Produsen ban itu, yakni Shandong O'Green Tyre Co. Ltd yang menggandeng PT Vorich Wealth Indo untuk membuat perusahaan patungan bernama PT Eastern O'Green. Perusahaan ini akan memindahkan seluruh fasilitas produksinya ke Indonesia. Rencana relokasi pabrik juga dipicu oleh pembatasan kuota ekspor ban. (Baca: Pemerintah Genjot Investasi Industri Berorientasi Ekspor).
“Selain dikenakan pajak dan kuota, kami ingin pindahkan fasilitas produksi karena dekat dengan lokasi bahan baku karet di sini,” kata General Manager PT Eastern O'Green Fitri Zenitia usai acara Investor Forum Cina dan Hong Kong di gedung Badan Koordinasi Penanaman Modal, Jakarta, Senin, 29 Februari 2016.

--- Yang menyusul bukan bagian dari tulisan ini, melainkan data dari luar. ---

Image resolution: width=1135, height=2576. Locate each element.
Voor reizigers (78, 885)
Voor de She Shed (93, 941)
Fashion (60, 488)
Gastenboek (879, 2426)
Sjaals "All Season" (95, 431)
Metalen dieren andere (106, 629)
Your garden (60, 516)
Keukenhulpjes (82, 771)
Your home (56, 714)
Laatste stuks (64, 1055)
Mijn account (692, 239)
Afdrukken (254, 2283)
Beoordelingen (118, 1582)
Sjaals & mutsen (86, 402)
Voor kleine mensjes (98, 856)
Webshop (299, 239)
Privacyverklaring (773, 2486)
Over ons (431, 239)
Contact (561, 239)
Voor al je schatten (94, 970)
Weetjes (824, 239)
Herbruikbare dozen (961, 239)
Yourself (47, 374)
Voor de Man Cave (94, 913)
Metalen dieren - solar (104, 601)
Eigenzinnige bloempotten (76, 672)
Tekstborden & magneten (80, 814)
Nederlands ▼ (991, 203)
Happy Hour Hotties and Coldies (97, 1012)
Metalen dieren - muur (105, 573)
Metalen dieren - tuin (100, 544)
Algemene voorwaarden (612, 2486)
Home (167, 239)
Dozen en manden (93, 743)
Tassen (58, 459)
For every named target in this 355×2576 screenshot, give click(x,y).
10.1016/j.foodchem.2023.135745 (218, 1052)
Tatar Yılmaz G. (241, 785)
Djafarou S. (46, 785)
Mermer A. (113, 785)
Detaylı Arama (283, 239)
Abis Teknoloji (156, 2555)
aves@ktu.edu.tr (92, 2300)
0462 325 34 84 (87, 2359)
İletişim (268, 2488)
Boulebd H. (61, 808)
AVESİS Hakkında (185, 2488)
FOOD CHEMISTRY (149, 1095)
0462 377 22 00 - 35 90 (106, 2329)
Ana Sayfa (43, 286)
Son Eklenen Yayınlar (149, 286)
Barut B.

Fitri menyatakan saat ini perusahaannya telah menyelesaikan pabrik ban berkapasitas 2.000 pekerja dengan nilai US$ 501 juta dan akan mulai beroperasi pada pertengahan 2016. Pihaknya sedang mengajukan keringanan pajak atau tax allowance. Eastern O'Green juga berharap mendapatkan satu fasilitas lagi yakni percepatan impor barang modal yang diberikan bersama-sama dengan Direktorat Jenderal Bea Cukai. (Baca juga: Proses Impor Mesin dan Peralatan Pabrik Akan Dipermudah).
Dari sisi produksi, Fitri mentargetkan Eastern O'Green akan menghasilkan 20 hingga 30 ribu unit ban per hari dengan 75 persen produksi untuk ekspor ke beberapa negara di Eropa, Australia. Juga, untuk memenuhi kebutuhan pasar Cina sendiri. Adapun produk yang dihasilkan adalah ban untuk truk dan bus berukuran sedang. “Untuk luas lahan pabrik kami di Cikampek seluas 23,6 hektare,” katanya.
Fitri pun menilai, selain aturan pajak dan kuota, pertumbuhan ekonomi Cina 2015 yang jatuh menjadi 6,9 dari 7,3 persen pada 2014 dapat menjadi peluang bagi Indonesia. Situasi ini bisa dimanfaatkan untuk menggenjot sejumlah sektor sehingga membantu gerak ekonomi dalam negeri.
Ekonom Samuel Aset Managemen Lana Soelistianingsih mengatakan peluang tersebut muncul dari menurunnya optimisme pemerintah Cina, walau seiring dengan hal itu mesti diwaspadai. Tahun ini, otoritas negara tersebut memangkas perkiraan laju ekonominya, hanya tumbuh 6,5 persen, lebih rendah dari perkiraan awal tujuh persen. (Baca: Cina Melemah, Industri Manufaktur Indonesia Berpeluang Meningkat).
Dampaknya, kegiatan manufaktur menurun dari 51 menjadi 48 persen. Sementara sektor jasa tumbuh dari 48 ke 51 persen. Kesempatan ini, kata Lana, bisa dimanfaatkan oleh Indonesia dengan merebut pabrik atau industri yang mau merelokasi investasinya. Misalnya, BKPM harus aktif mengajak investor asing masuk.
“Manufaktur di sana mulai turun karena upah pekerjanya naik. Ini bisa ditangkap oleh Indonesia kalau mereka mau relokasi pabriknya. Tentu dengan kebijakan perbaikan iklim investasi,” kata Lana kepada Katadata pekan lalu.